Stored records
══════════

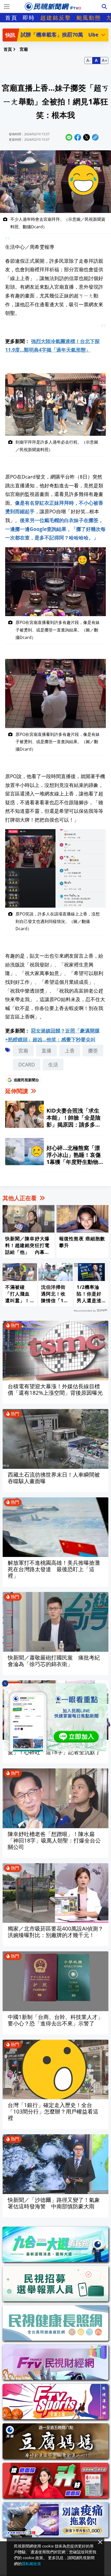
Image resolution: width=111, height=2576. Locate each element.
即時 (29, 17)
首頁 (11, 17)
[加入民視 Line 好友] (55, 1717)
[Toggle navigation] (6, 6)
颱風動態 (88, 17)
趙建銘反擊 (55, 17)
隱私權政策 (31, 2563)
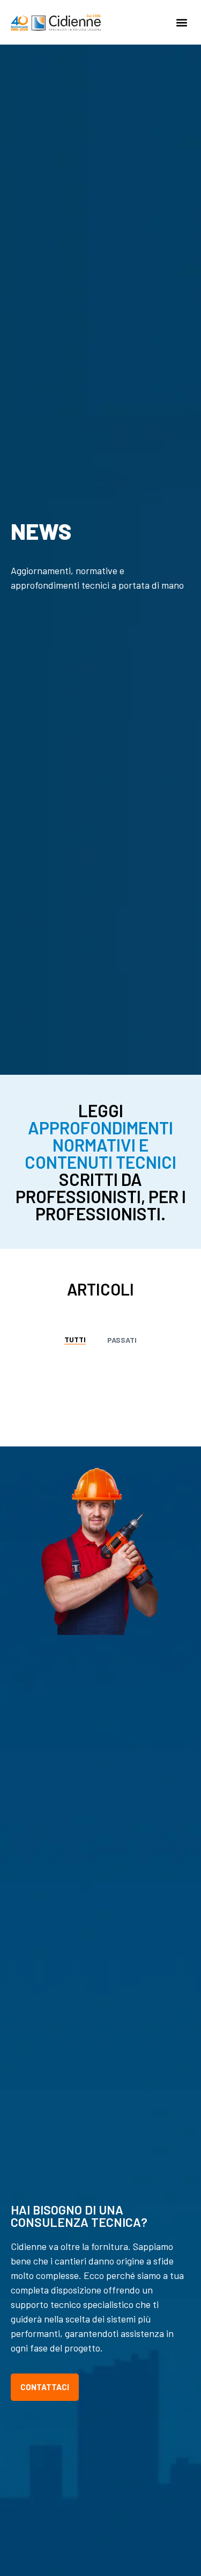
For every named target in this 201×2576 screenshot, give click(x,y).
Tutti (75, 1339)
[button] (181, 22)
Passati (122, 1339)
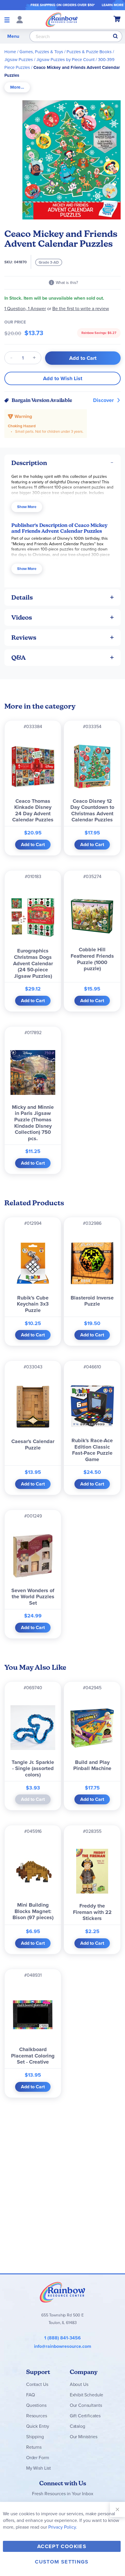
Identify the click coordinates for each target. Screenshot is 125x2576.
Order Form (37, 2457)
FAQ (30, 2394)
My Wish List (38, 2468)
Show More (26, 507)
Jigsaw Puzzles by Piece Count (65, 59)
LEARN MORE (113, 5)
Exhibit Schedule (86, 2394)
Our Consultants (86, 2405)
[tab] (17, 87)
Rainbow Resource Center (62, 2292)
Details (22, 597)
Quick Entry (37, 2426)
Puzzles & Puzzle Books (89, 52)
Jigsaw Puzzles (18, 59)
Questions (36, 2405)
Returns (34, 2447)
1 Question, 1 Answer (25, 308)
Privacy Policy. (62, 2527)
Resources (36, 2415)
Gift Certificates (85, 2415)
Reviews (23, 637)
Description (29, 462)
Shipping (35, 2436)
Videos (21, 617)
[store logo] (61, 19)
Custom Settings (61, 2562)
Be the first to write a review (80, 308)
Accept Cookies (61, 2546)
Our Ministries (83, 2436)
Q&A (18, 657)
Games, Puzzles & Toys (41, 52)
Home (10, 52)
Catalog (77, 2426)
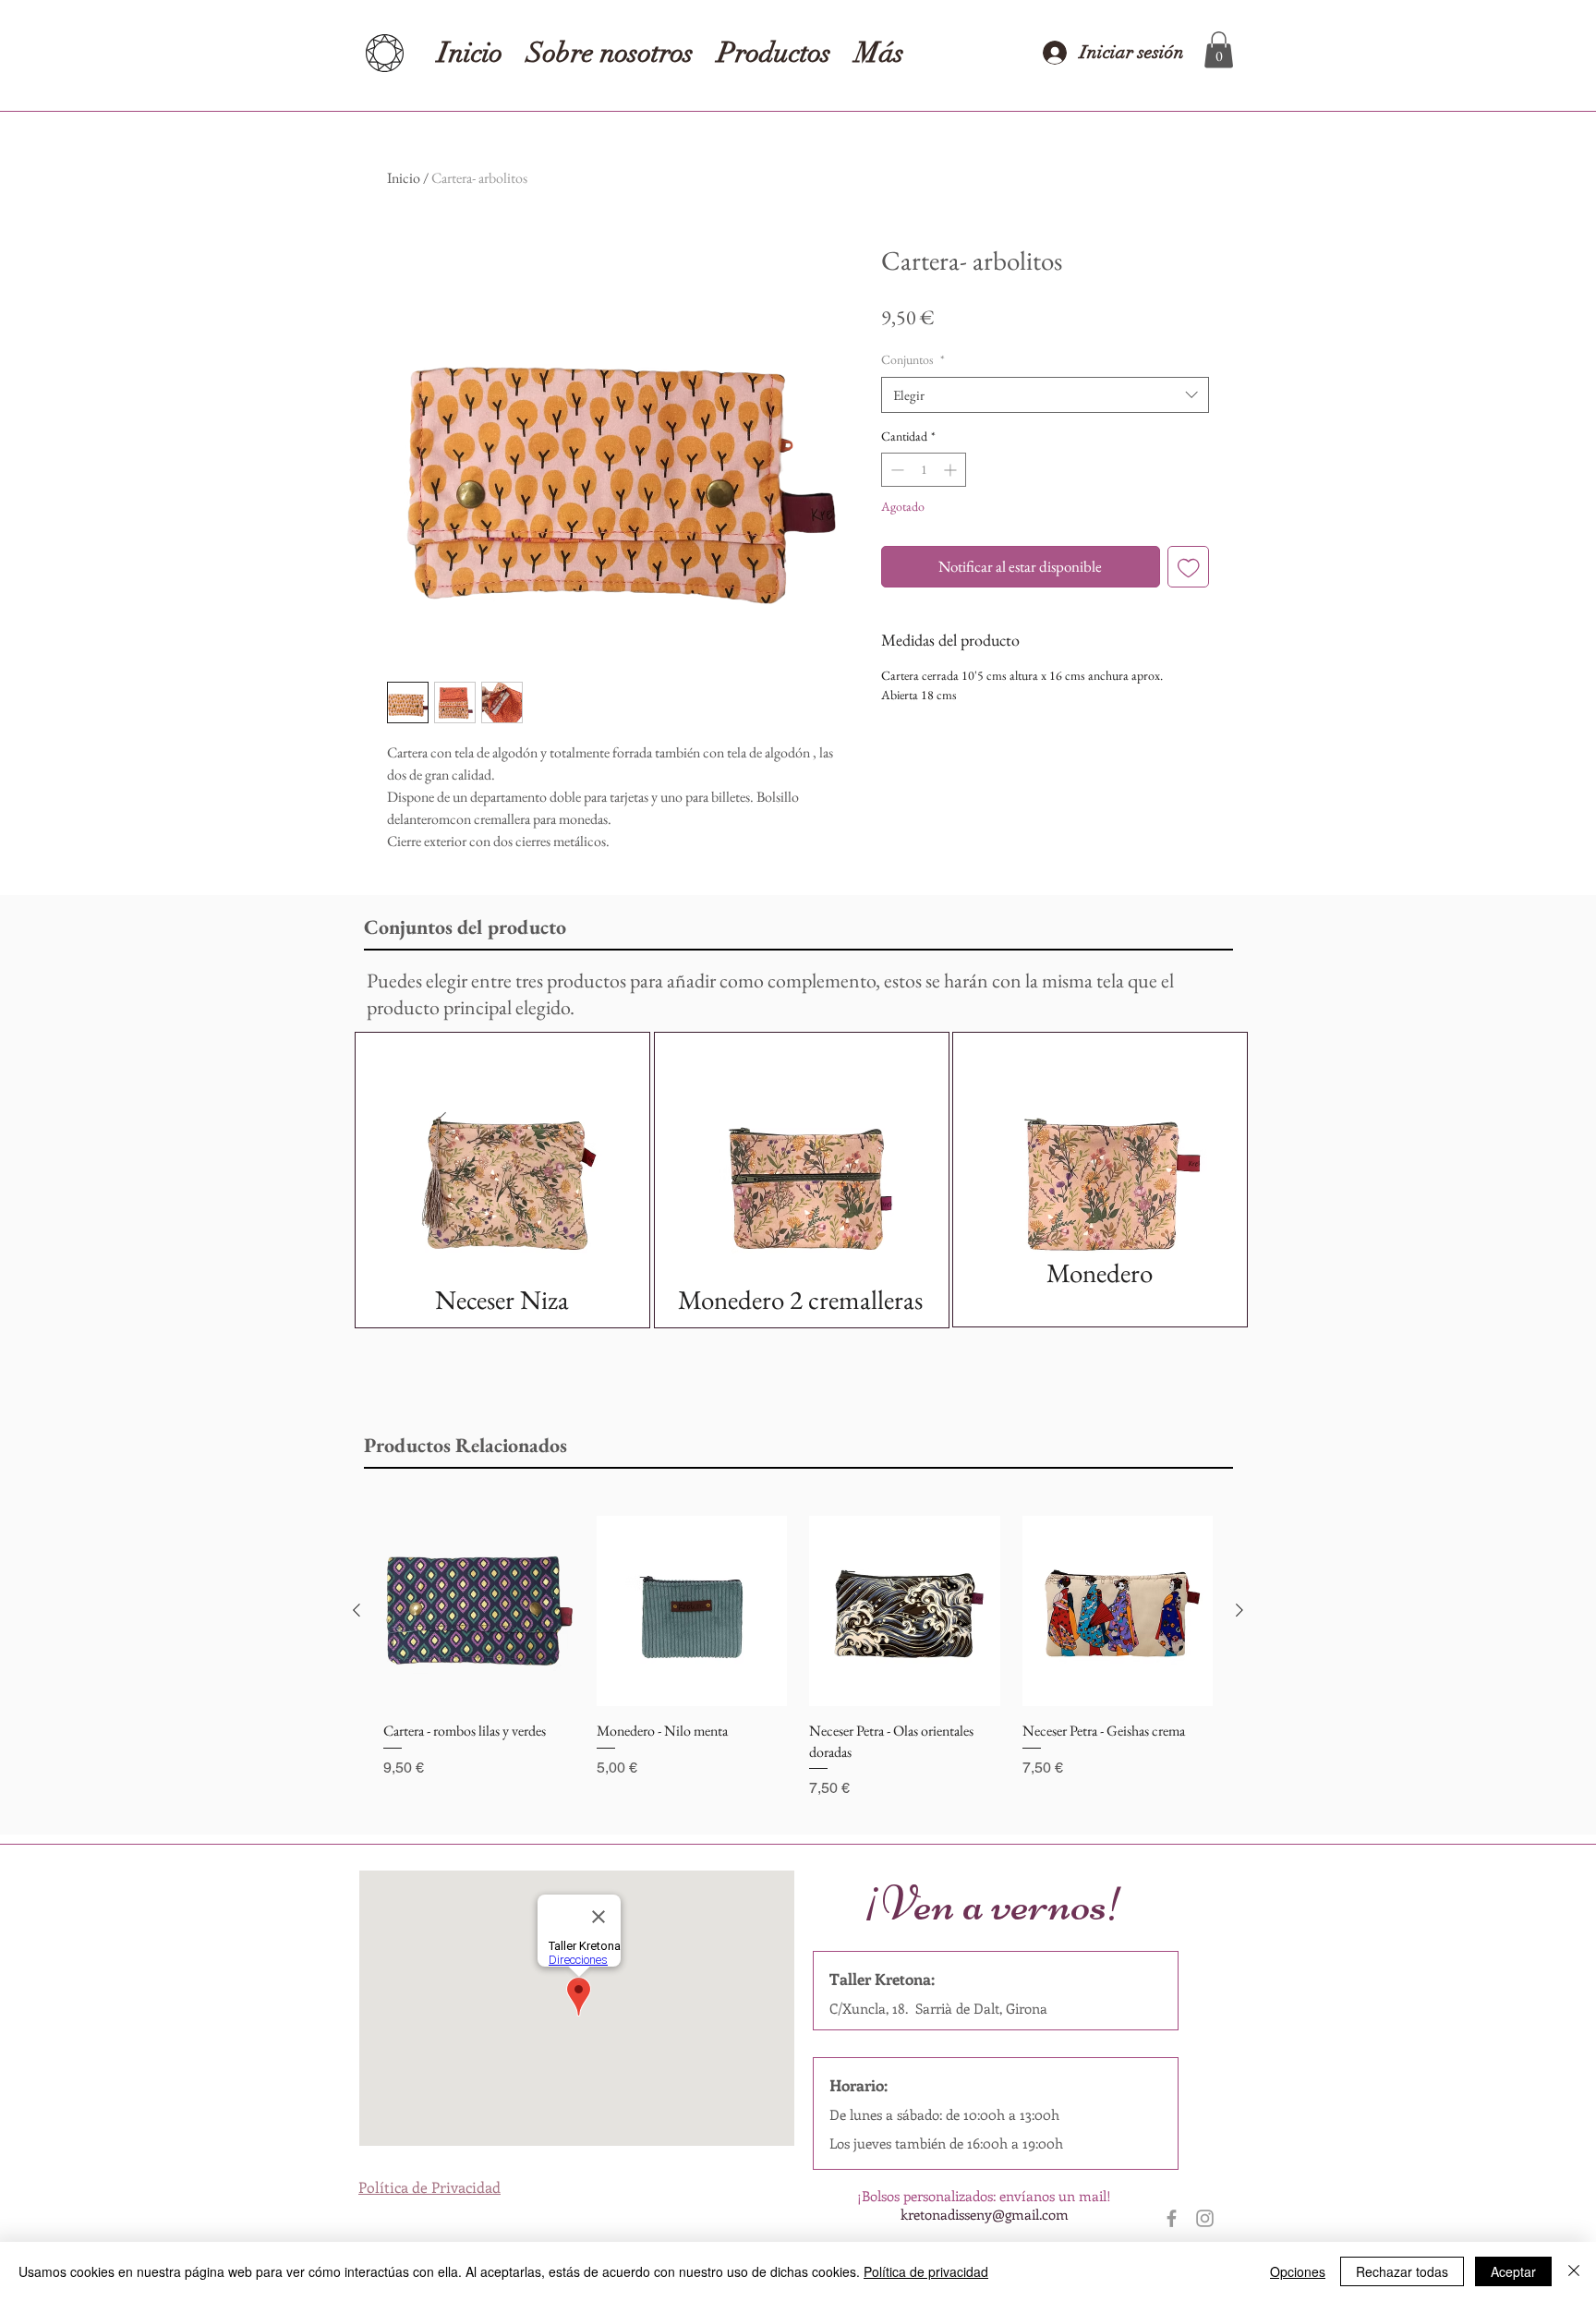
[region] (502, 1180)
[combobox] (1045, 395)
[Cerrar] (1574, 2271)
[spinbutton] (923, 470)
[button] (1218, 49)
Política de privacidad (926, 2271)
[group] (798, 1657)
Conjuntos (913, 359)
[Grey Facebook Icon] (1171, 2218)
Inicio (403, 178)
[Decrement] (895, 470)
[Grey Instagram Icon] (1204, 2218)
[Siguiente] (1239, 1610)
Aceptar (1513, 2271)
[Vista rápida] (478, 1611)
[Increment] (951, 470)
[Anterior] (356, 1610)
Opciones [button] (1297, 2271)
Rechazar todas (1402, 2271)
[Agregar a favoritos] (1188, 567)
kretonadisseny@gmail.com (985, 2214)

══════════

Work to be completed
Please find how many lines in the records hold "Icon", then give that number with nothing else.

Written response
2